Records from a collection –
<<<<
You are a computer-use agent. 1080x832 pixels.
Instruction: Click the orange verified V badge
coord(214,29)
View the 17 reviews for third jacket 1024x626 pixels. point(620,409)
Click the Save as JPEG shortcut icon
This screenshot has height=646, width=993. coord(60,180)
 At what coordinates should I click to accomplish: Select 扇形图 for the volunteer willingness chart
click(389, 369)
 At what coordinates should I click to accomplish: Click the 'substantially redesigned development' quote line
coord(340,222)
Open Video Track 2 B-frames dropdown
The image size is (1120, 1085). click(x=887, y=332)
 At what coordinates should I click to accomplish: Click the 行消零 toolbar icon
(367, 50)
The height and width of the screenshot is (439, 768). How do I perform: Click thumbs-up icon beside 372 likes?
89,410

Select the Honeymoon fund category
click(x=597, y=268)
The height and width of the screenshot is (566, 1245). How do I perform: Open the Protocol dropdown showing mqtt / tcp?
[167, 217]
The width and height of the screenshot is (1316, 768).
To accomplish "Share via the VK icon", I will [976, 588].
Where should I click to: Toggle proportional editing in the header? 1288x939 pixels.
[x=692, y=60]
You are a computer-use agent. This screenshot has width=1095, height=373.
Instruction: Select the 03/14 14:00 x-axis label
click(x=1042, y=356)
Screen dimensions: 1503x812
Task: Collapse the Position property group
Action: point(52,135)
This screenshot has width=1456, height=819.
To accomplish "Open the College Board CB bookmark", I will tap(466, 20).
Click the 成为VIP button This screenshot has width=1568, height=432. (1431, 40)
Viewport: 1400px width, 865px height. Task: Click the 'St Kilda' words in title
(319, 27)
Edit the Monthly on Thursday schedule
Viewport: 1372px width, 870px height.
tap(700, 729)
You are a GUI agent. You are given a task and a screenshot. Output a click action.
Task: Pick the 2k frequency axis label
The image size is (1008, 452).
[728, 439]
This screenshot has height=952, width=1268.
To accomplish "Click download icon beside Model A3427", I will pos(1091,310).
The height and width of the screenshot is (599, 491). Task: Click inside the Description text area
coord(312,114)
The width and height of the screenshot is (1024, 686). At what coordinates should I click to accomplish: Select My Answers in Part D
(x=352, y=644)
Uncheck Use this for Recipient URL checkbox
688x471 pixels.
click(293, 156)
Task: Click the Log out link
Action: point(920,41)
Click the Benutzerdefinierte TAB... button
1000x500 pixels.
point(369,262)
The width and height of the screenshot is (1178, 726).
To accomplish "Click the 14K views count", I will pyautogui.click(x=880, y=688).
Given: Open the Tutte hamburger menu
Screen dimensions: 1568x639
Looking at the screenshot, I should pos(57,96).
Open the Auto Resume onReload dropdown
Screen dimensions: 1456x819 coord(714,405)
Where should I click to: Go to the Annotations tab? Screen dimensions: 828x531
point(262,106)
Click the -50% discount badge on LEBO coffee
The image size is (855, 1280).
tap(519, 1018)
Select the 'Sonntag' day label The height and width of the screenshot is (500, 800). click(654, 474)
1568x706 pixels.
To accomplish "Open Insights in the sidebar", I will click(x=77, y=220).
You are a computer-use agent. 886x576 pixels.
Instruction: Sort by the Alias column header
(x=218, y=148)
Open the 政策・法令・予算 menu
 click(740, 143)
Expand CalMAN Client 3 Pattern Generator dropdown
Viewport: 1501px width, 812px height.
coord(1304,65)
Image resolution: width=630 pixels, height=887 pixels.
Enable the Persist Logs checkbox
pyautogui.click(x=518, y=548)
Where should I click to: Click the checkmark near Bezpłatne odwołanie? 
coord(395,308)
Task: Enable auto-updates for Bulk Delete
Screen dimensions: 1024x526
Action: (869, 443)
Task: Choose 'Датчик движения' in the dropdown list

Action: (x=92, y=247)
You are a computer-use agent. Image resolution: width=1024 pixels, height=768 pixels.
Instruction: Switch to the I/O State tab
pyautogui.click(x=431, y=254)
>>>>
DESCRIPTION OF THE TASK –
Copy the items word for word, from the line with "The width and height of the screenshot is (1178, 726)." up to and including the line with "coord(1304,65)".

IN RESPONSE –
The width and height of the screenshot is (1178, 726).
To accomplish "Click the 14K views count", I will pyautogui.click(x=880, y=688).
Given: Open the Tutte hamburger menu
Screen dimensions: 1568x639
Looking at the screenshot, I should pos(57,96).
Open the Auto Resume onReload dropdown
Screen dimensions: 1456x819 coord(714,405)
Where should I click to: Go to the Annotations tab? Screen dimensions: 828x531
point(262,106)
Click the -50% discount badge on LEBO coffee
The image size is (855, 1280).
tap(519, 1018)
Select the 'Sonntag' day label The height and width of the screenshot is (500, 800). click(654, 474)
1568x706 pixels.
To accomplish "Open Insights in the sidebar", I will click(x=77, y=220).
You are a computer-use agent. 886x576 pixels.
Instruction: Sort by the Alias column header
(x=218, y=148)
Open the 政策・法令・予算 menu
 click(740, 143)
Expand CalMAN Client 3 Pattern Generator dropdown
Viewport: 1501px width, 812px height.
coord(1304,65)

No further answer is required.